Татьяна Замировская. «Земля случайных чисел»

В параллельной реальности эти 23 рассказа могли бы стать самым жутким и метафизическим сезоном «Черного зеркала». Что, если люди реинкарнируют назад во времени целыми кластерами? Живем ли мы в альтернативной Вселенной, где президент США Дональд Трамп? Вы играли когда-нибудь в «Мафию», где убивают по-настоящему? Можно ли сдать испытания Страшного Суда экстерном при жизни? А что, если Дэвид Боуи на самом деле не умер, а Йозефа Бойса выхаживали не крымские татары, а девочки-подростки из дачных пригородов?

Пожив несколько лет в Нью-Йорке, Татьяна Замировская написала книгу про взросление, насилие и невозможность речи — ответов тут нет, но есть пространство для ваших собственных вопросов к миру.

Рецензии

Ольга Чумичева

Татьяна Замировская «Земля случайных чисел»

Это сборник рассказов – как и многие другие книги, представленные в этом году на Нацбест. Рассказы довольно короткие и определенно фантастические. Хотя нет, не фантастические, они про обычных людей, нормальные чувства – приятные и неприятные, семейные связи и их разрыв, про любовь и одиночество. Но каждый раз сюжет рассказа сплетается, как морозная вязь на окне. Простое притворяется сложным, сложное скрывается за кажущейся простотой.

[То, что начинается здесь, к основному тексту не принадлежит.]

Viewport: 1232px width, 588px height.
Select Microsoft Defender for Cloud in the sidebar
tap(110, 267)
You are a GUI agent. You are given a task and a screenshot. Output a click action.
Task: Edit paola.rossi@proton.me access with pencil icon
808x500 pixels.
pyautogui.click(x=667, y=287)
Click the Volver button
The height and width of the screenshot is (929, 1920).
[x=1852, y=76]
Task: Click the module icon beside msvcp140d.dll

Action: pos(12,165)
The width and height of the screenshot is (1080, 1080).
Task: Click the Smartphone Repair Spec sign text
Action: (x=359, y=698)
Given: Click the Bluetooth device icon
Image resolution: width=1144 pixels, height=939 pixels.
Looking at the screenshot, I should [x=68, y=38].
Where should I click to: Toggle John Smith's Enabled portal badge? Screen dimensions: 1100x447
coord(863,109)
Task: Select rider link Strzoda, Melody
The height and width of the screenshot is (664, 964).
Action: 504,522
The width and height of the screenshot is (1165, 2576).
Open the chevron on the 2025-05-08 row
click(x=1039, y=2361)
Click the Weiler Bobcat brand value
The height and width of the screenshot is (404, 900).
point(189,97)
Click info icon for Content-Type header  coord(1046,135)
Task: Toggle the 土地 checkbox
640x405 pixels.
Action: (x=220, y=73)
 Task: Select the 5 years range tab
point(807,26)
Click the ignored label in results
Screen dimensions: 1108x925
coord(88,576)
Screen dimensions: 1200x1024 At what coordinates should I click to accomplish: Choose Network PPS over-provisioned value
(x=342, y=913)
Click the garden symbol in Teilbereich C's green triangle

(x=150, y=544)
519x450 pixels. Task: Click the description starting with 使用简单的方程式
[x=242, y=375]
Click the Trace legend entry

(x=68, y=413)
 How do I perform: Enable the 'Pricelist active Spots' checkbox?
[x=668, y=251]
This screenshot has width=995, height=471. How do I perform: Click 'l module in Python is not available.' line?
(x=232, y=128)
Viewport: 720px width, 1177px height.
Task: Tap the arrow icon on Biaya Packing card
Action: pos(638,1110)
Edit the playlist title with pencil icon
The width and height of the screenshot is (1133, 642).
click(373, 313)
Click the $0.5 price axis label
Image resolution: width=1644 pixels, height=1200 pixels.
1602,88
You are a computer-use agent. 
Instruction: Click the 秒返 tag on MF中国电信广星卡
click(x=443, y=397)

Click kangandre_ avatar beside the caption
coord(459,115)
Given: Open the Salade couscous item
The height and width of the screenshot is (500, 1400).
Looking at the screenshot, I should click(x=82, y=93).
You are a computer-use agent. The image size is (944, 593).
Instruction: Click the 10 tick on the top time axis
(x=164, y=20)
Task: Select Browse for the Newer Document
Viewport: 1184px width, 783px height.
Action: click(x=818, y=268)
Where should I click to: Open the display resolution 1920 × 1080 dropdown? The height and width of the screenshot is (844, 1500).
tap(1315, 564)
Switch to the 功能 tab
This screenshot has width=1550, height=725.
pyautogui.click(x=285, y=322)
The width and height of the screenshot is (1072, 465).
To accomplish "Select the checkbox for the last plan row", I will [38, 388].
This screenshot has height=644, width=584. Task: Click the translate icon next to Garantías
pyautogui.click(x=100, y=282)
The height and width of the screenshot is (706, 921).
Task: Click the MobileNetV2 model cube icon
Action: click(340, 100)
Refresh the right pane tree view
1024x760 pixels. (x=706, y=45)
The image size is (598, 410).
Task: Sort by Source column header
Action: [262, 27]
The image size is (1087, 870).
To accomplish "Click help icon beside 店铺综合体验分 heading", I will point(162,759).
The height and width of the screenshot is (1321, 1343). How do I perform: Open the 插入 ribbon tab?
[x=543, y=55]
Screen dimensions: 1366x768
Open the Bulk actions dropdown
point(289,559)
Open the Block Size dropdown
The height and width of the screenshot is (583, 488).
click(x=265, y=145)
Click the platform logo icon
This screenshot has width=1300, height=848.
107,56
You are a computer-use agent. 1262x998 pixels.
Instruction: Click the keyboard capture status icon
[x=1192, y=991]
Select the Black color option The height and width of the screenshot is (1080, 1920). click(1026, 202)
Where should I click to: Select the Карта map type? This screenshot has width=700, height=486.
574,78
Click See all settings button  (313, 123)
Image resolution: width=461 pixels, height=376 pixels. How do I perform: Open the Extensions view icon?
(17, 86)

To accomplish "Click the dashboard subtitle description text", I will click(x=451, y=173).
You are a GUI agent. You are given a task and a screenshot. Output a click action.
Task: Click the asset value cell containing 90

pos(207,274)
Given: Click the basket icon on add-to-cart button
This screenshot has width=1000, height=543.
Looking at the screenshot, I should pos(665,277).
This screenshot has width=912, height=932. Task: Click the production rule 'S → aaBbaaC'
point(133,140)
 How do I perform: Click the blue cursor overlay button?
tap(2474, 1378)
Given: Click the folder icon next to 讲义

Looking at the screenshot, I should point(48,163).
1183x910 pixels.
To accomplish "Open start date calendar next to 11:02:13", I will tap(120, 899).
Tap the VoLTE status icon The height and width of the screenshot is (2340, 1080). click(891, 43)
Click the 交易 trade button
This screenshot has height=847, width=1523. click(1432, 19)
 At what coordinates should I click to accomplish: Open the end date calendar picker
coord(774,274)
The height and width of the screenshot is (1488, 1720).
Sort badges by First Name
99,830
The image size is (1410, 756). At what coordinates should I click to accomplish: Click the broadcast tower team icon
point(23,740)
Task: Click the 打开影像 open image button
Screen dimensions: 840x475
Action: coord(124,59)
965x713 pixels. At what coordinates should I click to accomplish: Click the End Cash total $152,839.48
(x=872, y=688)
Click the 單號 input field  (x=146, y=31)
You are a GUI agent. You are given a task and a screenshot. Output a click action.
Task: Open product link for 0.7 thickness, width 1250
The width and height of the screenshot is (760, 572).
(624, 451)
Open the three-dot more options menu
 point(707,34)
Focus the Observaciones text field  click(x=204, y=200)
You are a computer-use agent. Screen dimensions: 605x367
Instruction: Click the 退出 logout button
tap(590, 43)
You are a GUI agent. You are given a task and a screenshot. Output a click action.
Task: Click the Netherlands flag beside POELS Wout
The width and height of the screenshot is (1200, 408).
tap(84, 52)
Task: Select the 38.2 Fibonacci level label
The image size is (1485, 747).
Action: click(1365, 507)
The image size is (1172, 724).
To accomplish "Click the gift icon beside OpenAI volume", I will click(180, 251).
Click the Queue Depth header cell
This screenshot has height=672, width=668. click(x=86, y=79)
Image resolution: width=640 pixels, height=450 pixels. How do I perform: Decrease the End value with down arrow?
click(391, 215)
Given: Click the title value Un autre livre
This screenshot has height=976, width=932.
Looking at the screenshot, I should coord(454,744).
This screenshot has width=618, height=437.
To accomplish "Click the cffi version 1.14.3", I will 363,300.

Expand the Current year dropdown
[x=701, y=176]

Это очень женский взгляд на мир – в хорошем смысле слова, с вниманием к быту и чувствам. Немного напоминает рассказы Антонии Байетт с их сплетением воспоминаний, снов, прочитанного в книгах, остро пережитого. Хотя здесь меньше интеллектуализма, чем у Байетт. В повествовании есть отстраненность, фиксация на деталях переживаний и восприятия – и читатель сам должен увидеть и угадать целое. И это доставляет удовольствие, словно ты не слушаешь чужой рассказ, а наблюдаешь фрагменты жизни, складывая пазл.

Рассказов много, они по структуре и тону схожи, от этого читать всю книгу сразу тяжеловато. Стоит почитать немного и отойти, потом еще немного. Впрочем, так бывает с большинством сборников рассказов.

Елена Одинокова

Артбуки принцесс Западной Дубравии

Когда листаешь книги Замировской и Кузнецовой, вспоминается старая английская сказка о прагматичном короле, который искал суженую в разных частях света и не мог разглядеть в заваленной хламом пустыне райский сад, а в обычной служанке — принцессу. И только магия любви и воображение помогли ему осуществить экзистенциальное прозрение.

С тех пор, как другие критики запретили мне обзывать книги постмодернизмом и магическим реализмом, пришлось искать другой аналог, и он был найден в живописи. Да, это артбук. Книжка, с которой романтически настроенные девушки срисовывают некие картинки — возможно, добрые реалистические, милые сказочные, возможно, странные сюрреалистические и немного страшные, но все равно уютные, такие, какие можно повесить в спальне. Картинки, на которых много элементов, картинки иногда беспорядочные, для которых важна только общая гармония, важно сочетание цветов. Метод (не скажу «жанр» или «стиль») артбука отчетливо виден в прозе Софии Синицкой, ощущается он и в рассказах Татьяны Замировской, и в романе Инги Кузнецовой. (В прошлом романе Инги, как мы помним, был пэчворк.) Объединяет эти книги высокое качество исполнения. Умолчим здесь о методе нарезок (точнее исторических флешбеков), которым злоупотребляют авторы-мужчины в этом сезоне (Замшев, Клетинич).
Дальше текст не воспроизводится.